Not all camps were as accommodating and life in internment was far from easy. People of different classes, nationalities, and political sympathies were mixed and a single camp could collectively house Germans, Austrians, Italians, Finnish, Japanese, Bulgarians, and Hungarians, as well as Jewish refugees and Nazi sympathisers.

Included in the records are:

· The records of thousands of political and Jewish refugees who fled persecution in Nazi Germany.

· Sir Kenneth Hugo Adam, OBE (born Klaus Hugo Adam; 5 February 1921 – 10 March 2016). The British movie production designer, best known for his set designs for the James Bond films of the 1960s and 1970 and well as for Dr. Strangelove was born in Berlin and relocated to England with his Jewish family at the age of 13 soon after the Nazis came to power. Adam’s was allowed to join the pioneer corps and went on to become one of only three German-born pilots in the British Royal Air Force during the war.

· German artist, Kurt Schwitters, most famous for his collages, called Merz Pictures. Schwitters worked in several genres and media, including Dada, Constructivism, Surrealism, poetry, sound, painting, sculpture, graphic design, typography, and what came to be known as installation art and displayed his work at various exhibits at Hutchinson Camp.

· Rabbi Immanuel Jakobovits, Baron Jakobovits – the Chief Rabbi of Great Britain (1966- 1991). Jakobovits and his family fled Berlin in 1938 and were not interned during the war.

· Fritz Beckhardt – a German Jewish fighter ace in World War I. The Nazis later expunged him from Luftwaffe history because his valorous war record of 17 aerial victories belied their assertions that Jews were inherently cowardly. After a brief internment on the Isle of Man, Beckhardts was reunited with his two children who had been brought to England by the “Kindertransport” Organizations.

· Claus Adolf Moser, Baron Moser, KCB, CBE – a British statistician who made major contributions in both academia and the Civil Service. Despite being Jewish, in 1940, he was interned as an enemy alien in Huyton Camp.

· Anna Freud – daughter of Sigmund and also a psychoanalyst. Fled persecution by the Nazis in Austria in June 1938 and took refuge in the UK.

· Anton Walter Freud – a chemical engineer, member of the Royal Pioneer Corps and the British Special Operations Executive. He was a grandson of Sigmund Freud and escaped with him and other family members from Vienna after the Anschluss.

· Emil Julius Klaus Fuchs – a German theoretical physicist and atomic spy who, in 1950, was convicted of supplying information from the American, British, and Canadian Manhattan Project to the Soviet Union during and shortly after the Second World War. Fuchs was sent to an internment camp in Sherbrooke, Quebec, Canada, where he joined a communist discussion group.

· Rudolf Olden- – a German lawyer and journalist in the Weimar period who was a vocal opponent of the Nazis, a fierce advocate of human rights and one of the first to alert the world to the treatment of Jews by the Nazis in 1934. Despite his actions, Olden was interned on the Isle of Man.
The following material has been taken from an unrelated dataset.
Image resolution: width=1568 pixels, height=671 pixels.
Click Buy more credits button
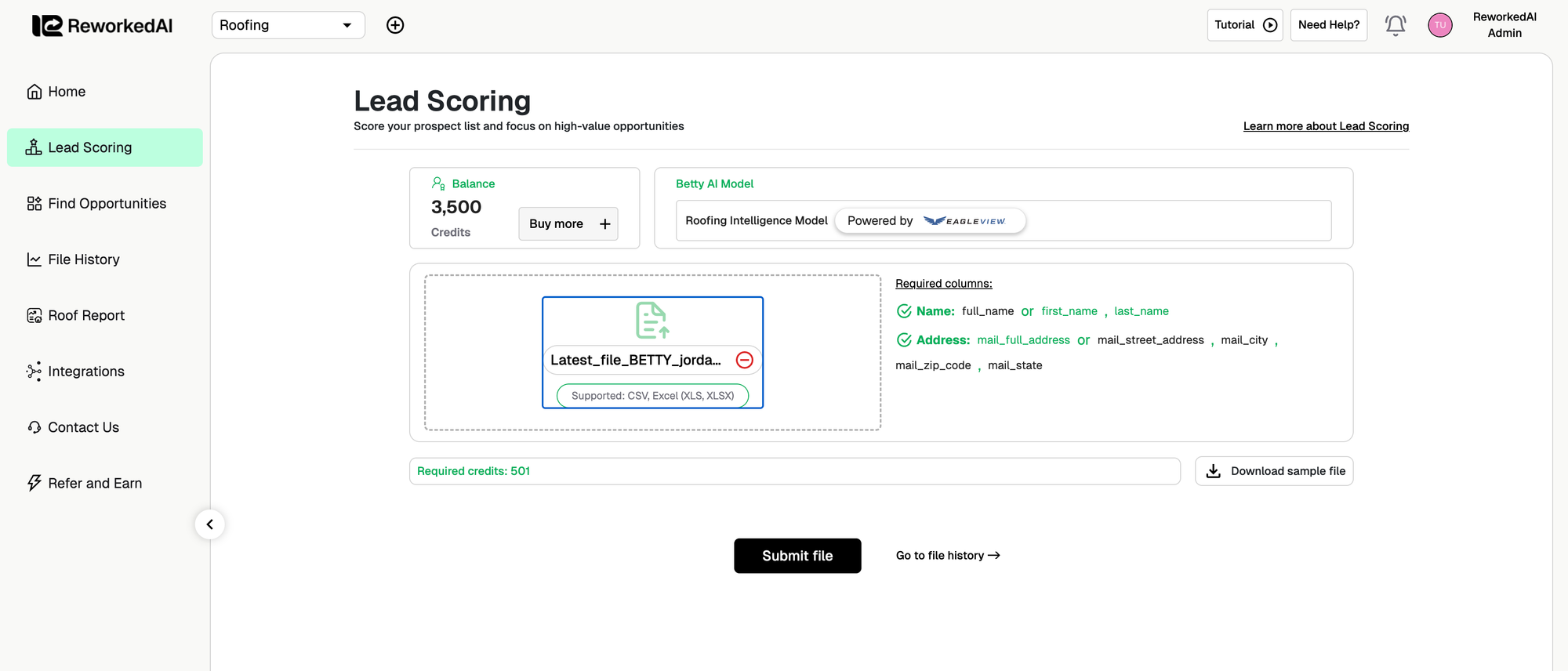568,224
· Frank Berni and Aldo Berni – Italian-born brothers who went on to establish the Berni Inn restaurant chain

Paul Nixon, military expert at Findmypast, says: “These newly released records offer a fascinating glimpse into a little-understood aspect of Britain at war; from the foreign nationals interned during the First World War (despite having sons serving in the British Army), to the Cracow-born BBC announcer and German nun registered as enemy aliens in 1939.”

Roger Kershaw, Migration Records Specialist at The National Archives says: ‘this collection reflects the real threats posed by war, when invasion fears were heightened. The records include British-born women who were considered as enemy aliens on the basis of their marriage yet who may have never left the British Isles.’